Os documentos foram enviados à China Labour Watch, uma organização não-governamental que se dedica à luta pelos direitos dos trabalhadores chineses, que por sua vez os entregou ao The Guardian. Entre outras denúncias, revelam também que a fábrica não estava a conseguir contratar trabalhadores permanentes, daí que tenha recorrido a escolas para obter mão-de-obra. Um dos documentos afirma que a Foxconn precisa de cerca de 7000 trabalhadores para suportar a produção entre Abril e Outubro, mas que só é capaz de recrutar uma média de 30 trabalhadores por semana.

Outros documentos da empresa mostram também que a Foxconn paga aos estagiários um total de 16,54 yuans por hora (cerca de 2,09 euros), incluindo horas extra, num trabalho em que o salário base é de 1,27 euros por hora, e que este salário, já de si muito abaixo da média, foi reduzido desde 2018​. Em contraste, os ditos trabalhadores regulares custam à empresa cerca de 20,18 yuan por hora (2,55 euros).

Esta não é a primeira vez que a Foxconn está envolvida em escândalos relacionados com a contratação ilegal de estudantes. Já em 2017, vários estudantes chineses denunciaram que trabalharam mais horas do que o legalmente permitido na fábrica que, na altura, tinha a cargo a montagem do novo iPhone X da Apple. Seis destes adolescentes contaram ao Financial Times (FT) que trabalharam regularmente 11 horas por dia na fábrica de Zhengzhou. Também em 2014, a Foxconn Technology Group admitiu ter crianças de 14 anos a trabalhar nas suas fábricas na China e reconheceu a participação num crime que viola a lei do trabalho chinesa.

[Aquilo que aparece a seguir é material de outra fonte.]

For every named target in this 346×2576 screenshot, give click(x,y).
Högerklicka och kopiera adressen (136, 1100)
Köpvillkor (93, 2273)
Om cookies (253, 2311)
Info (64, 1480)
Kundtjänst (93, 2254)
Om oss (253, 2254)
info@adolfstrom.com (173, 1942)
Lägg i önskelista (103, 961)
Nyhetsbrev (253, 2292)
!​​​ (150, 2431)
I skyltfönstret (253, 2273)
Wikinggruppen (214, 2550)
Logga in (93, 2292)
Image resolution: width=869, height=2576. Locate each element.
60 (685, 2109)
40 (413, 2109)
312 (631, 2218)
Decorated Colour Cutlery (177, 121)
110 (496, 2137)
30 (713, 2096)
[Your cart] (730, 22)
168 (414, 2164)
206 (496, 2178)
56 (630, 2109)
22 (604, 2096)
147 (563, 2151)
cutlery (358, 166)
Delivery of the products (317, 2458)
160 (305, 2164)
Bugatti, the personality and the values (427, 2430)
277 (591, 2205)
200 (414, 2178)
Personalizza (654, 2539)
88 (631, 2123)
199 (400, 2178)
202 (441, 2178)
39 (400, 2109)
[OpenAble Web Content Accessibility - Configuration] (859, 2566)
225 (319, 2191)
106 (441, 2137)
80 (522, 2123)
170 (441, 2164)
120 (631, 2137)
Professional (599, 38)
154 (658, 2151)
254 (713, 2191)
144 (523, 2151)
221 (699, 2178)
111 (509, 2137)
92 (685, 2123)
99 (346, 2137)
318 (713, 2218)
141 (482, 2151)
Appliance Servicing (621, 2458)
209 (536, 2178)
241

Tal como no caso que agora envolve a Amazon, a Foxconn e outras empresas que são grandes empregadoras na China foram acusadas de usarem estágios atribuídos a estudantes como fonte de trabalho barato. Os alunos em estágio eram usados pelas empresas com dificuldade em encontrar trabalhadores para determinadas fases das linhas de produção devido aos baixos salários oferecidos.